A review of the facility's census report, dated 4/6/23, indicated there were 57 Patients residing in the facility.
On 4/7/23, at 3:30 pm, during a concurrent interview, Licensed Vocational Nurse 1 (LVN 1) stated the facility had been on fire watch for two months due to the facility's sprinkler system water pipe was broken.
On 4/7/23, at 3:33 pm, during an interview, LVN 1 stated the project to repair the facility's damaged sprinkler system has been halted due to the Inspector on Record (IOR-an independent inspector who verifies the contractors are following the architect's plans) not being present at the facility. LVN 1 stated the sprinkler system did not have water and that nursing staff (in general) was conducting fire watch every 30 minutes.
On 4/7/23, at 3:40 pm, during an observation of the project site, there was construction equipment and pipes at the project site, but there were no construction staff.
On 4/11/23, at 9:45 am, during an interview, the Project Contractor (PC) stated he received an emergency authorization two months ago (2/22/23) to work on the sprinkler system broken water pipes. The PC stated he did not have the construction plans or permit onsite.
On 4/11/23, at 10:15 am, during an observation of the project site, there were four construction staff working on the pipes for the sprinkler system.
On 4/11/23, at 11:45 am, during a telephone interview, the HCAI Supervisor (HS) stated on 2/22/23, he granted the PC an emergency authorization to repair the facility's sprinkler system broken water pipes. The HS stated he informed the PC to submit the plans for the project and provide the names of the design professionals (in general) who would be working on the project. The HS stated on 3/3/23, he (HS) gave the facility a stop work order (an order to stop fixing the facility's sprinkler system) until the PC obtained a plan from a licensed design professional (unidentified) for the sprinkler system project. The HS stated on 3/3/23, he (HS) revoked the facility's emergency authorization for the repair of the sprinkler system. The HS stated the project could not proceed with construction until the plans were approved, and a building permit was issued. The HS stated if the facility did not submit any plans for review by 3/29/23, the project to repair the broken pipes from the sprinkler system would be closed as non-compliance.

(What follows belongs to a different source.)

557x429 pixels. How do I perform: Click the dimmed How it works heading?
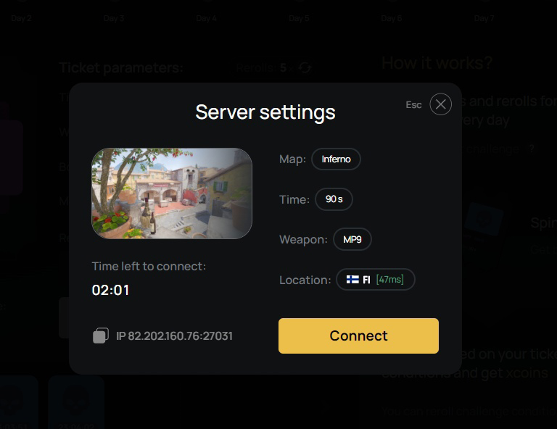tap(437, 63)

On 4/18/23, at 3:50 pm, during an interview, the administrator stated that the sprinkler project plans were submitted to HCAI today (4/18/23) at 2 pm for approval. The ADM confirmed that the facility did not have approved plans nor a permit for the sprinkler system project.

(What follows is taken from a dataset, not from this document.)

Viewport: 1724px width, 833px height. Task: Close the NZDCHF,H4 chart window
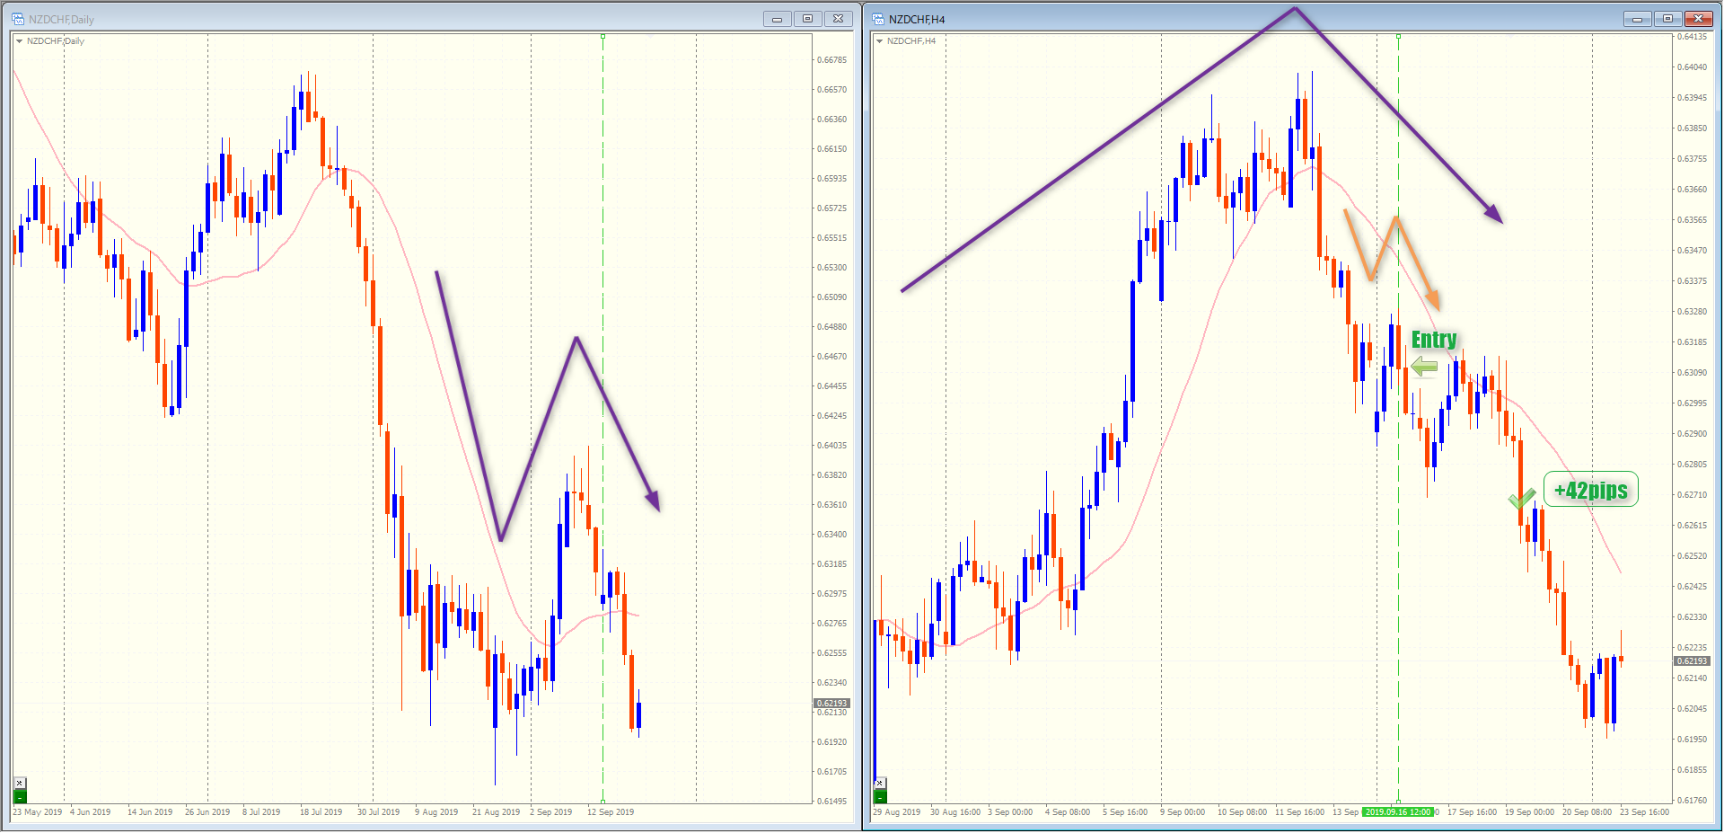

A review of the facility's maintenance service policy and procedure, dated 12/20/09, indicated the maintenance department is responsible for maintaining the building, grounds, and equipment in a safe and operable manner at all times. The policy indicated the maintenance personnel will maintain the fire alarm system in good working order.

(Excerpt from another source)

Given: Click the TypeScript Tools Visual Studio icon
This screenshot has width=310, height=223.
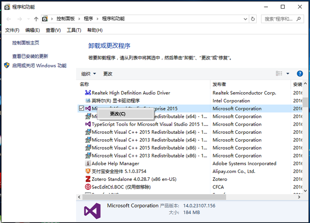Looking at the screenshot, I should [x=88, y=124].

A review of the facility’s fire watch policy and procedure revised May 2011 indicated the fire watch procedure will be initiated if the fire alarm system fails for a portion or the entirety of the fire alarm system. The policy indicated the fire watch tours were initiated throughout the facility and would occur every 30-minute intervals, 24-hours a day.
The facility failed to maintain the automatic sprinklers systems (a set of pipes and devices that carry water through a building to spray it on a fire) in accordance with the "National Fire Protection Association 25 Standard for the Inspection, Testing and Maintaining of Water-based Fire Protection Systems" (NFPA 25, baseline for inspection, testing, and maintenance of water-based fire protection systems).
The facility did not have a functioning sprinkler system to extinguish fires within the facility, housing 57 Patients
As a result, this deficient practice placed 57 Patients, staff, and visitors at risk of fire-related injuries or death.
This violation jointly, separately, or in any combination, had a direct or immediate relationship to the health, safety, or security of 57 Patients.